Here's exactly what it takes to move up.
A business displaying 3.3 with 100 reviews needs between 1 and 7 more consecutive 5-star reviews to display 3.4 — because "3.3" is a rounded number that hides where your true average actually sits. If it's exactly 3.3, the answer is 4 to reach 3.4 and 10 to reach 3.5. The displayed score can't tell you which end of the range you're on — your per-star review counts can, and that's exactly what the calculator computes. The tables below give the exact-3.3 numbers for every review count from 25 to 1,000.
A 3.3 rating sits below the 3.5 cutoff many customers (and some search filters) use to shortlist businesses, so improving it is less about vanity and more about showing up in consideration at all. The good news hiding in the math: at this level every 5-star review moves the needle faster than it ever will again. The climb from 3.3 to 4.0 takes fewer reviews per tenth than the climb from 4.5 to 4.8.

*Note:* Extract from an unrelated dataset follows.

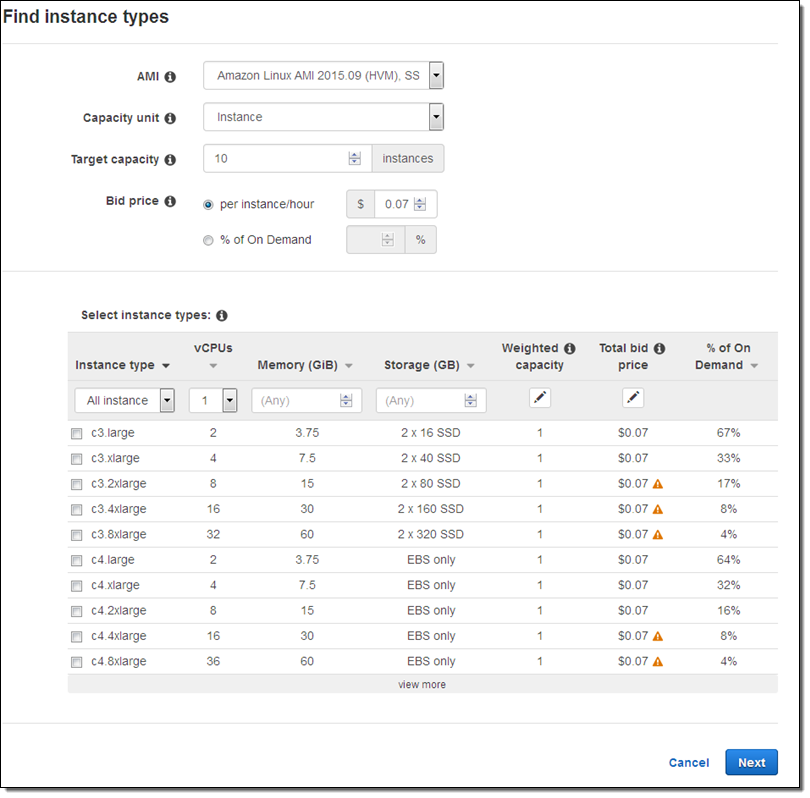Choose the % of On Demand radio option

5-star reviews needed from a 3.3 rating
Assumes your true average is exactly 3.3. Rows are your current review total; columns are the rating you want Google to display.

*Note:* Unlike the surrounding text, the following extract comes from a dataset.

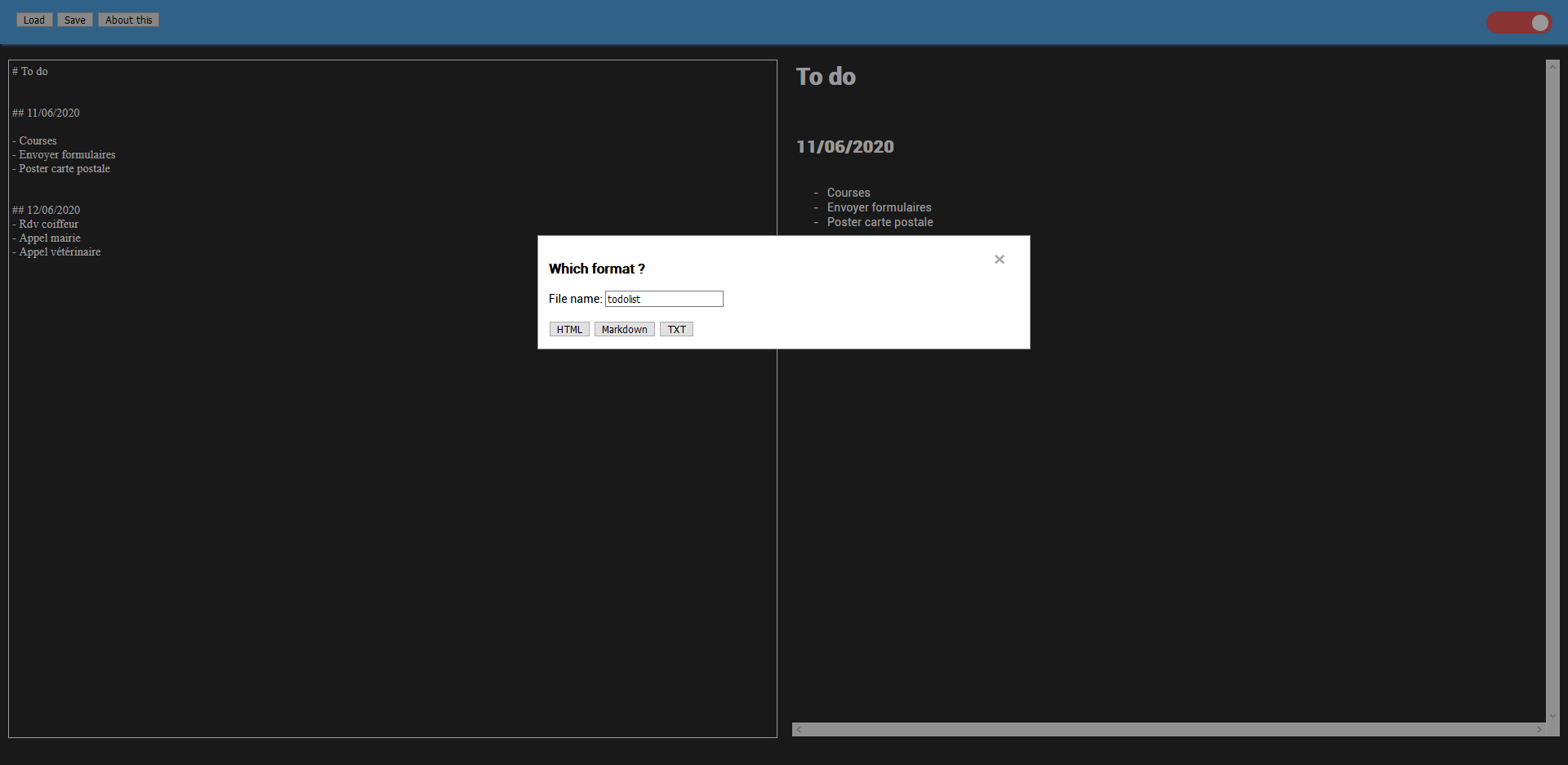1568x765 pixels.
Task: Click the '## 12/06/2020' line in editor
Action: 47,211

| Reviews today | → 3.4 | → 3.5 | → 4.5 | → 4.7 | → 4.8 | → 5.0 |
|---|---|---|---|---|---|---|
| 25 | 1 | 3 | 53 | 97 | 145 | 825 |
| 50 | 2 | 5 | 105 | 193 | 290 | 1,650 |
| 100 | 4 | 10 | 210 | 386 | 580 | 3,300 |
| 250 | 8 | 25 | 523 | 965 | 1,450 | 8,250 |
| 500 | 16 | 49 | 1,046 | 1,929 | 2,900 | 16,500 |
| 1,000 | 31 | 97 | 2,091 | 3,858 | 5,800 | 33,000 |
"Consecutive" means 5-star reviews with no new lower ratings in between — mixed incoming reviews raise the count.
Why "3.3" doesn't tell you where you actually stand
Google rounds your true average to one decimal, so a displayed 3.3 covers every average from 3.25 up to (but not including) 3.35. Two businesses both showing 3.3 can be in completely different positions: one a couple of 5-star reviews from displaying 3.4, the other dozens away.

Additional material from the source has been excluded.